Basta analisar a experiência da China. O país, que resgatou milhões de pessoas da miséria nos últimos anos, agora enfrenta os limites de seus recursos hídricos. Para sustentar a superpopulação de 1,3 bilhão de habitantes e o consumo crescente das indústrias, a China usa água de forma insustentável - e paga o preço.

 

Os lençóis subterrâneos da capital, Pequim, diminuem 2 metros por ano. Um terço dos poços da região metropolitana já secou. A agricultura também está comprometida. Na região que se estende do norte de Xangai ao norte de Pequim, responsável pela produção de 40% dos grãos chineses, o lençol freático cai a uma taxa média de 1,5 metro por ano.

Os fazendeiros do norte enfrentam perdas tanto pela exaustão dos aqüíferos quanto pelo desvio da água para cidades e indústrias. A demanda levou a China a construir canais para transpor as águas do Rio Yang-Tsé para o Rio Amarelo. A obra, de US$ 60 bilhões, é considerada uma das maiores do mundo.

A Experiência Chinesa II

A China também paga pela poluição de seus poucos recursos hídricos. Estima-se que 70% dos rios locais estejam poluídos. Cerca de 96% da população rural despeja seu lixo a céu aberto. A sujeira é carregada pelas chuvas, elevando o número de doenças.

Hoje, 320 milhões de chineses bebem água com detritos animais e altas doses de arsênio - causador de problemas na pele, cânceres e doenças circulatórias -, de acordo com a organização não-governamental Amigos da Natureza, com sede em Pequim.

Em novembro do ano passado, os habitantes de Harbin, capital da província de Heilongjiang, no norte do país, descobriram isso de forma dramática. O Rio Songhua, que corta a cidade, amanheceu coberto por uma mancha de substâncias químicas cancerígenas com 80 quilômetros quadrados. O despejo no Songhua foi causado pela explosão de uma central petroquímica. Os 3,8 milhões de habitantes de Harbin ficaram cinco dias sem água.

A experiência Indiana

Na segunda estrela emergente da globalização, a Índia, o combate à pobreza é prejudicado pela escassez de água. Um sexto da produção indiana de alimentos só é possível graças ao bombeamento da água do lençol subterrâneo, que se esgota rapidamente.
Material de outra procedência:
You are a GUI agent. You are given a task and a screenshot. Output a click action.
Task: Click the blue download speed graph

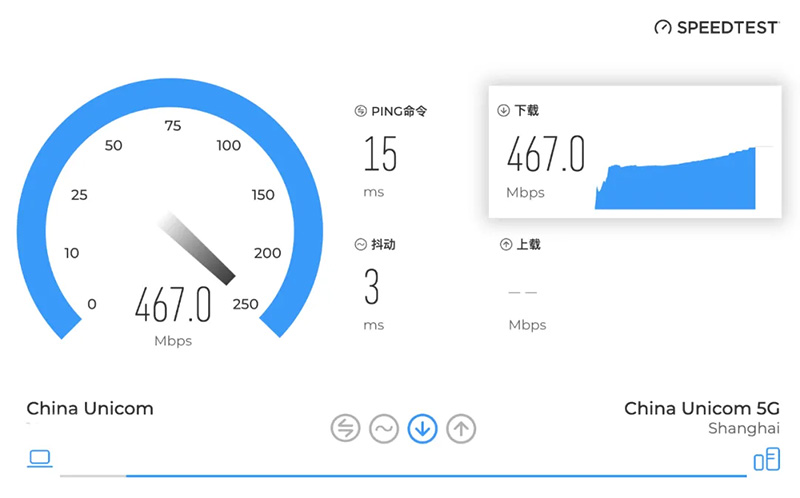(x=676, y=181)
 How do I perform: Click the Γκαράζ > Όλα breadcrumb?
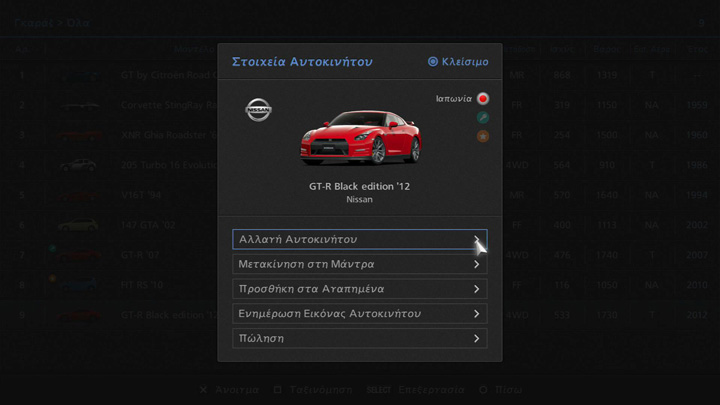[52, 23]
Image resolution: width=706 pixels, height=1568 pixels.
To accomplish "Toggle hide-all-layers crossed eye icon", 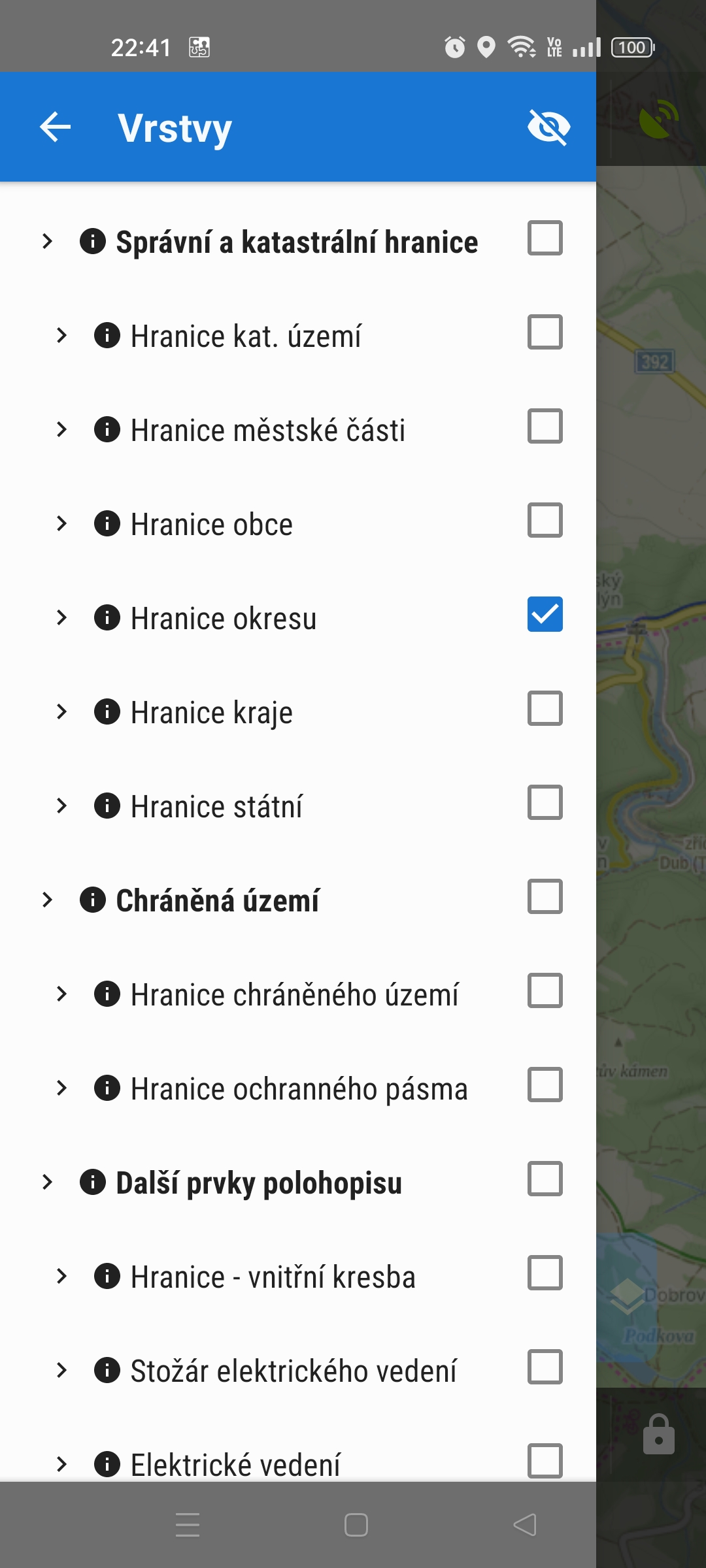I will [548, 127].
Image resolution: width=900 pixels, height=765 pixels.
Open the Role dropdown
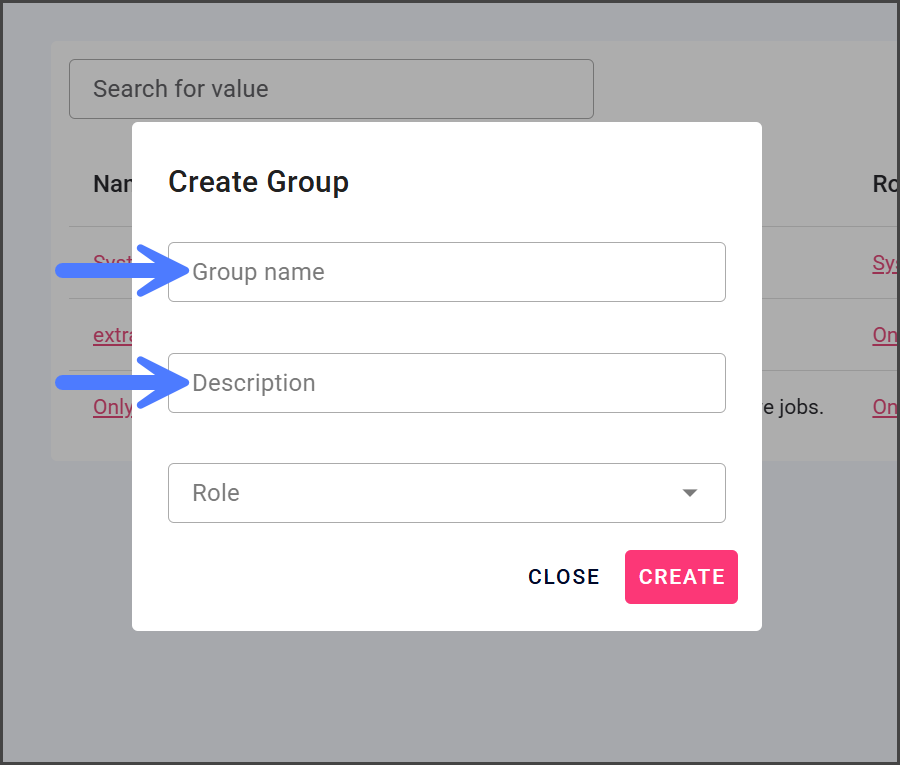(x=446, y=493)
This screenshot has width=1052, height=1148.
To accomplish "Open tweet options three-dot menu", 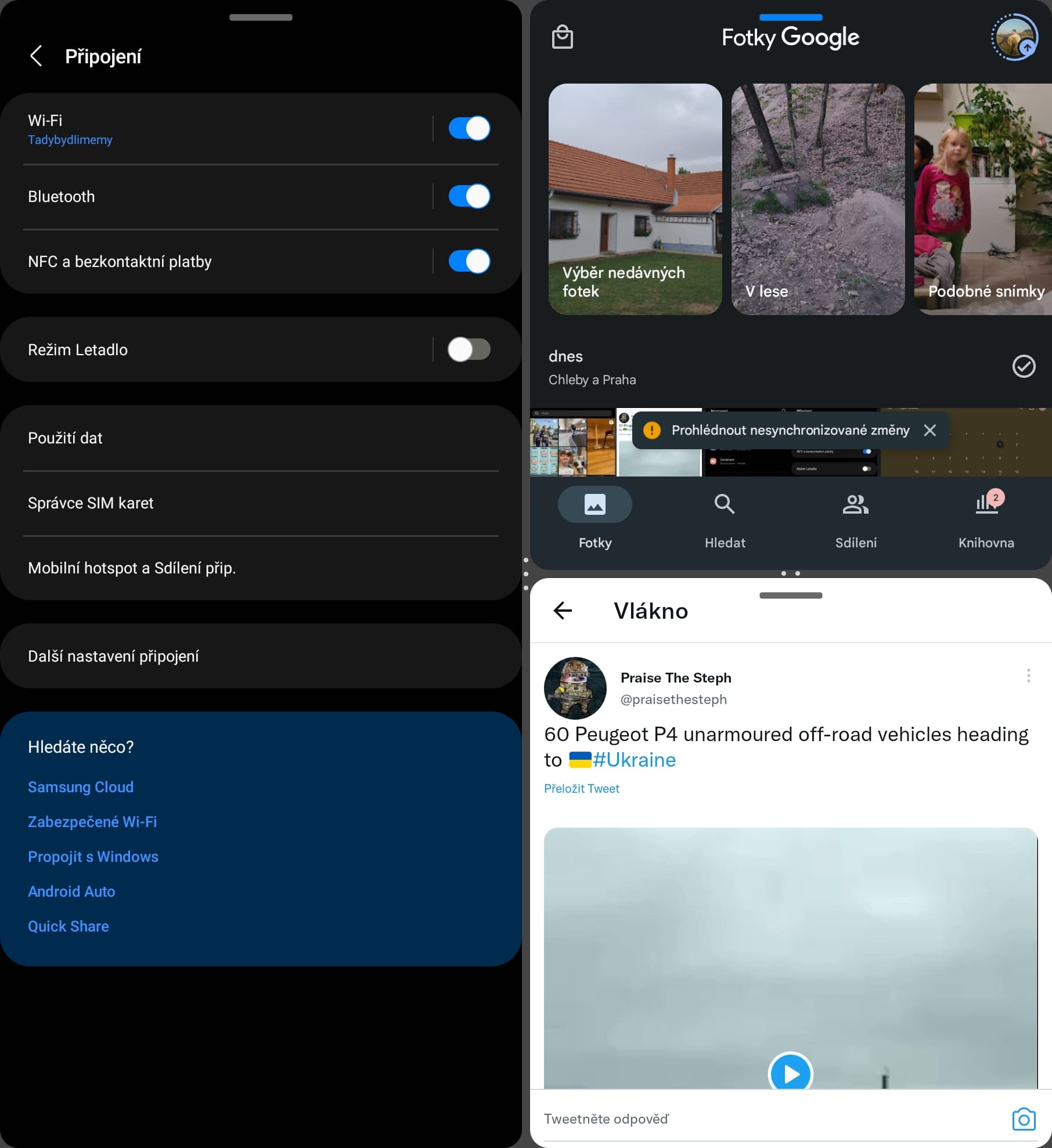I will (1028, 676).
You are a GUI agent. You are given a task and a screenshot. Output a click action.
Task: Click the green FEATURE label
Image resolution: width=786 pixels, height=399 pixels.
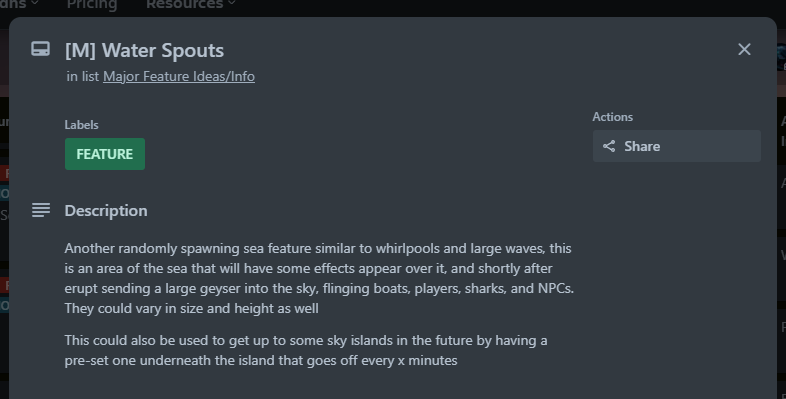105,154
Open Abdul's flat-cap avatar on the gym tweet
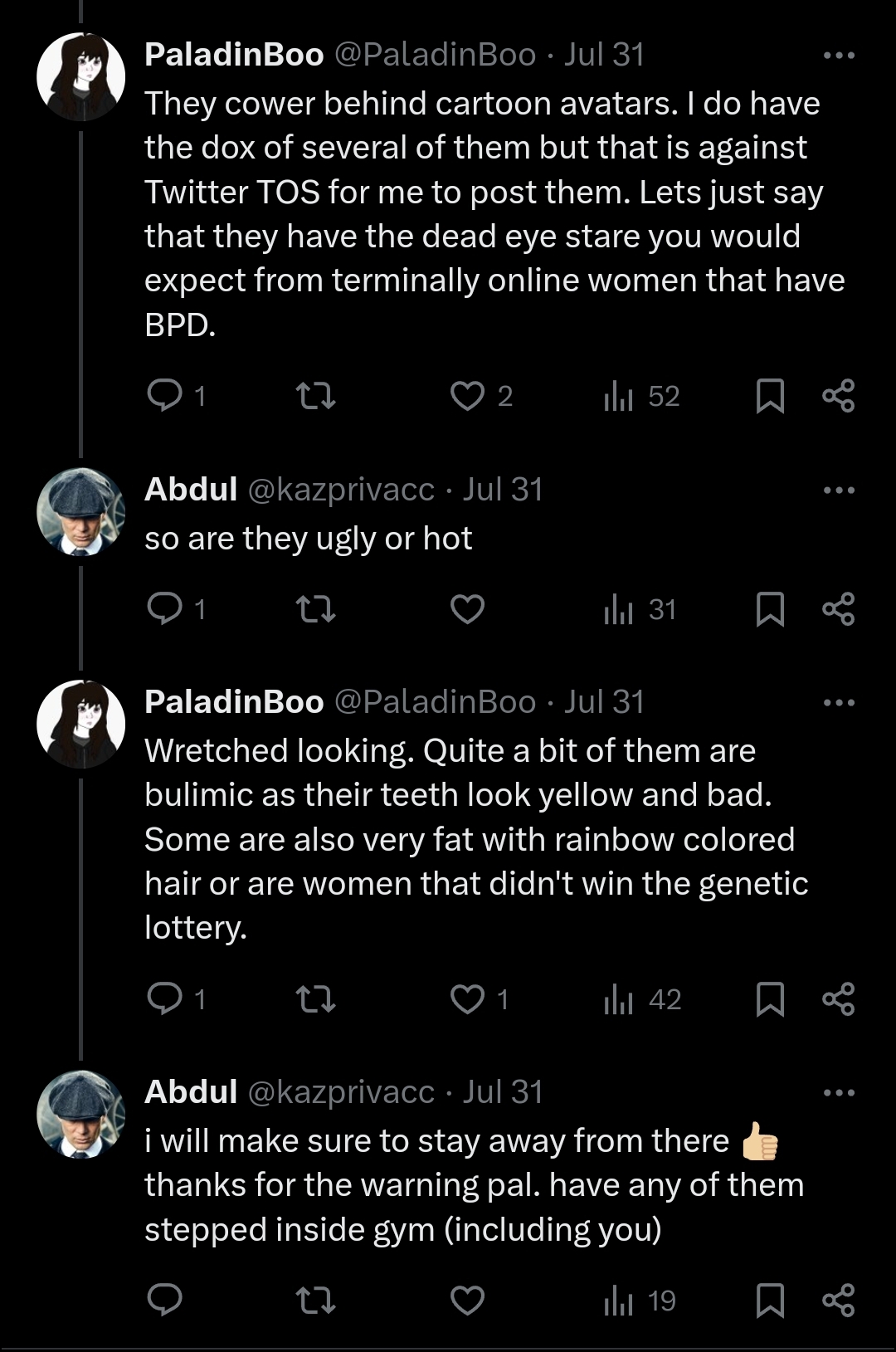 coord(80,1114)
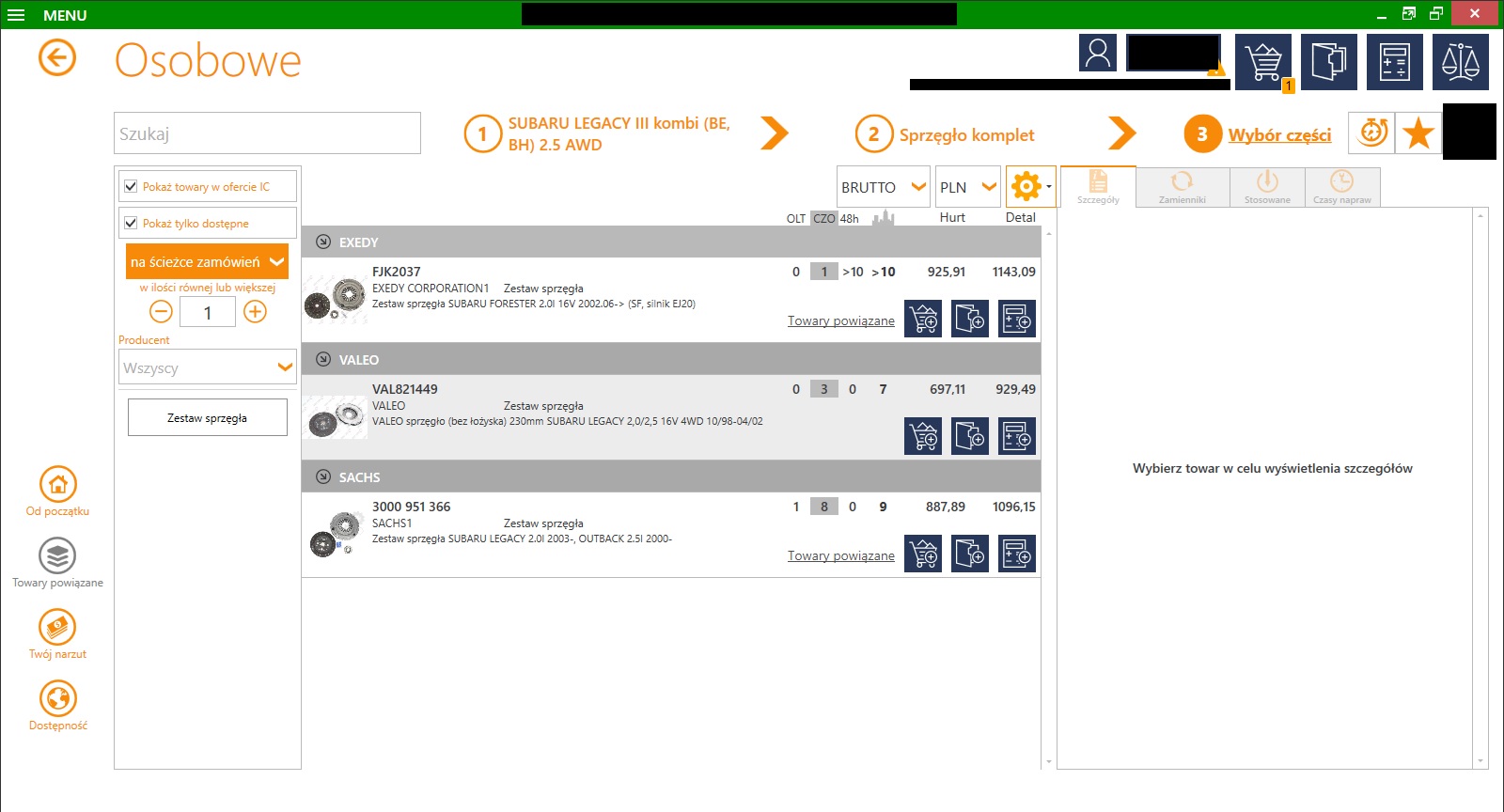Viewport: 1504px width, 812px height.
Task: Expand the Producent 'Wszyscy' dropdown
Action: coord(208,367)
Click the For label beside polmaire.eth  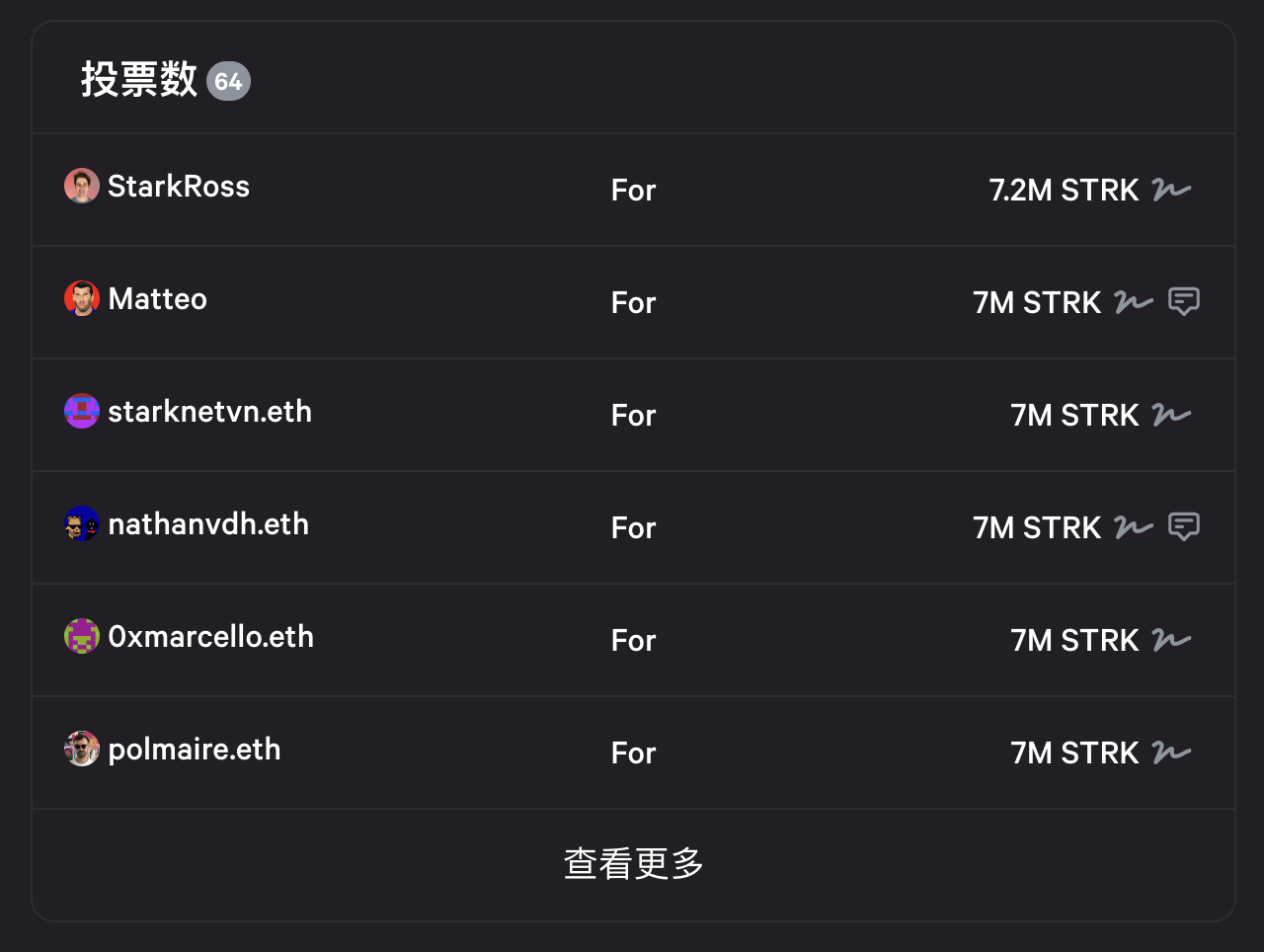coord(632,753)
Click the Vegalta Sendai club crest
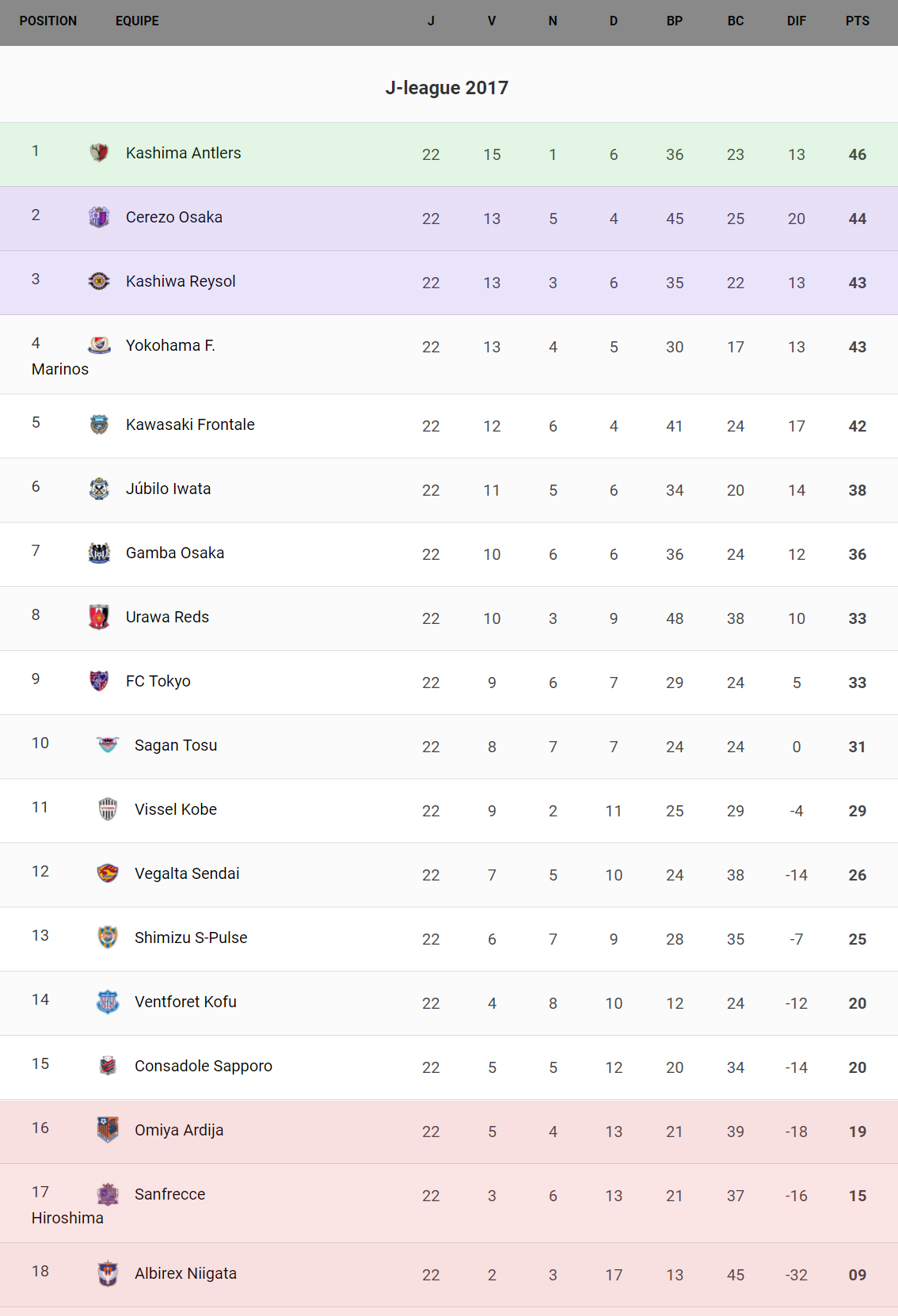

No Estado de Tamil Nadu, mais de um terço dos aqüíferos são explorados de forma insustentável. Mais água é retirada deles do que reposta pelo ritmo de recarga natural das chuvas. Em Punjab, uma região agrícola altamente produtiva, considerada o celeiro da Índia, os lençóis freáticos caem à velocidade de 1 metro por ano. Segundo estimativas do Banco Mundial, até 2050 a demanda de água na Índia ultrapassará os suprimentos disponíveis.

A Tragédia Africana

A falta de água também explica algumas tragédias do continente africano. Quem vive em países como Gâmbia, Mali ou Somália tem menos água por dia que a usada por um americano para escovar os dentes. Na Líbia, as reservas subterrâneas da costa do mediterrâneo, onde ficam as principais cidades, como Trípoli, ficaram salobras.

O país, financiado pelo petróleo, está gastando US$ 25 bilhões para construir um rio artificial de 1.000 quilômetros de extensão, para transferir água de depósitos subterrâneos ao interior do continente. Essa fonte não dará conta do consumo atual para sempre e deverá secar em, no máximo, 50 anos.